Schiller Park is a village in Leyden Township, Cook County, Illinois, United States. The population was 11,709 at the 2020 census.

==Geography==
According to the 2010 census, Schiller Park has a total area of 2.77 sqmi, all land. Opposite of the village from Interstate 294 is O'Hare International Airport.

==Demographics==

Historical population
| Census | Pop. | Note | %± |
| 1920 | 390 |  | — |
| 1930 | 709 |  | 81.8% |
| 1940 | 804 |  | 13.4% |
| 1950 | 1,384 |  | 72.1% |
| 1960 | 5,687 |  | 310.9% |
| 1970 | 12,712 |  | 123.5% |
| 1980 | 11,458 |  | −9.9% |
| 1990 | 11,189 |  | −2.3% |
| 2000 | 11,850 |  | 5.9% |
| 2010 | 11,793 |  | −0.5% |
| 2020 | 11,709 |  | −0.7% |
U.S. Decennial Census

===Racial and ethnic composition===

Schiller Park village, Illinois – Racial and ethnic composition Note: the US Census treats Hispanic/Latino as an ethnic category. This table excludes Latinos from the racial categories and assigns them to a separate category. Hispanics/Latinos may be of any race.
| Race / Ethnicity (NH = Non-Hispanic) | Pop 2000 | Pop 2010 | Pop 2020 | % 2000 | % 2010 | % 2020 |
|---|---|---|---|---|---|---|
| White alone (NH) | 8,169 | 7,935 | 6,892 | 68.94% | 67.29% | 58.86% |
| Black or African American alone (NH) | 211 | 189 | 164 | 1.78% | 1.60% | 1.40% |
| Native American or Alaska Native alone (NH) | 15 | 21 | 11 | 0.13% | 0.18% | 0.09% |
| Asian alone (NH) | 598 | 691 | 803 | 5.05% | 5.86% | 6.86% |
| Pacific Islander alone (NH) | 2 | 0 | 0 | 0.02% | 0.00% | 0.00% |
| Other race alone (NH) | 22 | 23 | 22 | 0.19% | 0.20% | 0.19% |
| Mixed race or Multiracial (NH) | 235 | 91 | 188 | 1.98% | 0.77% | 1.61% |
| Hispanic or Latino (any race) | 2,598 | 2,843 | 3,629 | 21.92% | 24.11% | 30.99% |
| Total | 11,850 | 11,793 | 11,709 | 100.00% | 100.00% | 100.00% |

===2020 census===
As of the 2020 census, Schiller Park had a population of 11,709 and 4,505 households. The village had 3,105 families, and the population density was 4,227.08 PD/sqmi. Housing unit density was 1,700.00 /sqmi.
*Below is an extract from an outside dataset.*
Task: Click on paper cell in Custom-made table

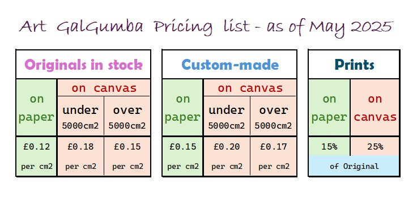Action: [182, 108]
The median age was 39.2 years. 20.2% of residents were under the age of 18 and 14.1% were 65 years of age or older. For every 100 females there were 103.0 males, and for every 100 females age 18 and over there were 102.0 males.
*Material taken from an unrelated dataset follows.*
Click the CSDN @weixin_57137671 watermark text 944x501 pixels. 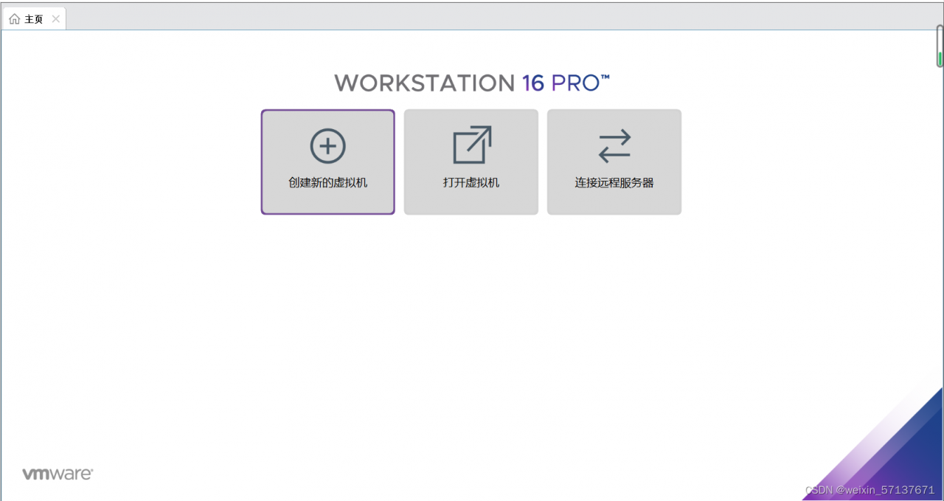(870, 490)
100.0% of residents lived in urban areas, while 0.0% lived in rural areas.

Of the village's households, 30.2% had children under the age of 18 living in them. Of all households, 45.4% were married-couple households, 23.7% were households with a male householder and no spouse or partner present, and 24.3% were households with a female householder and no spouse or partner present. About 27.4% of all households were made up of individuals and 8.5% had someone living alone who was 65 years of age or older. 30.02% were non-families. The average household size was 3.13 and the average family size was 2.59.
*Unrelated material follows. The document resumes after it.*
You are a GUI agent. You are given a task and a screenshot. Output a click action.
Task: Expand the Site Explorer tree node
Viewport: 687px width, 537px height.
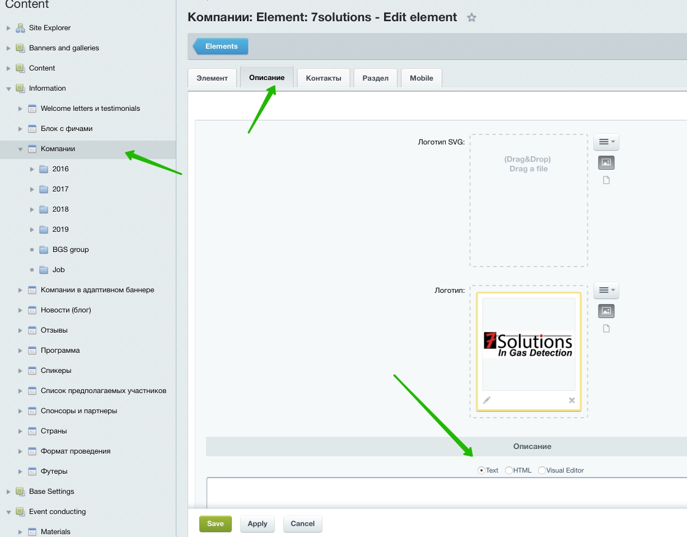(8, 28)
There were 4,709 housing units, of which 4.3% were vacant. The homeowner vacancy rate was 1.0% and the rental vacancy rate was 4.5%.

===Income and poverty===
The median income for a household in the village was $58,637, and the median income for a family was $72,034. Males had a median income of $42,821 versus $35,103 for females. The per capita income for the village was $30,168. About 9.3% of families and 12.3% of the population were below the poverty line, including 26.3% of those under age 18 and 6.6% of those age 65 or over.

==Education==

Schiller Park School District 81 operates public schools.

The Roman Catholic Archdiocese of Chicago operates Catholic schools. St. Maria Goretti School was in Schiller Park. From circa 2017 to 2020 the student population declined by 73. The archdiocese stated that the school could remain open if it had 150 students for 2019–2020, but the student population was below that. The archdiocese closed the school in June 2020.

==Transportation==
The Schiller Park station provides Metra commuter rail service along the North Central Service Line. Trains travel east to Chicago Union Station, and north to Antioch station. Bus service in the village is provided by Pace.

==Sister cities==
- Capurso (Italy), 1994

==Notable people==
- Edward Bluthardt (1916–1993), Illinois state representative and lawyer; Bluthardt served as mayor of Schiller Park.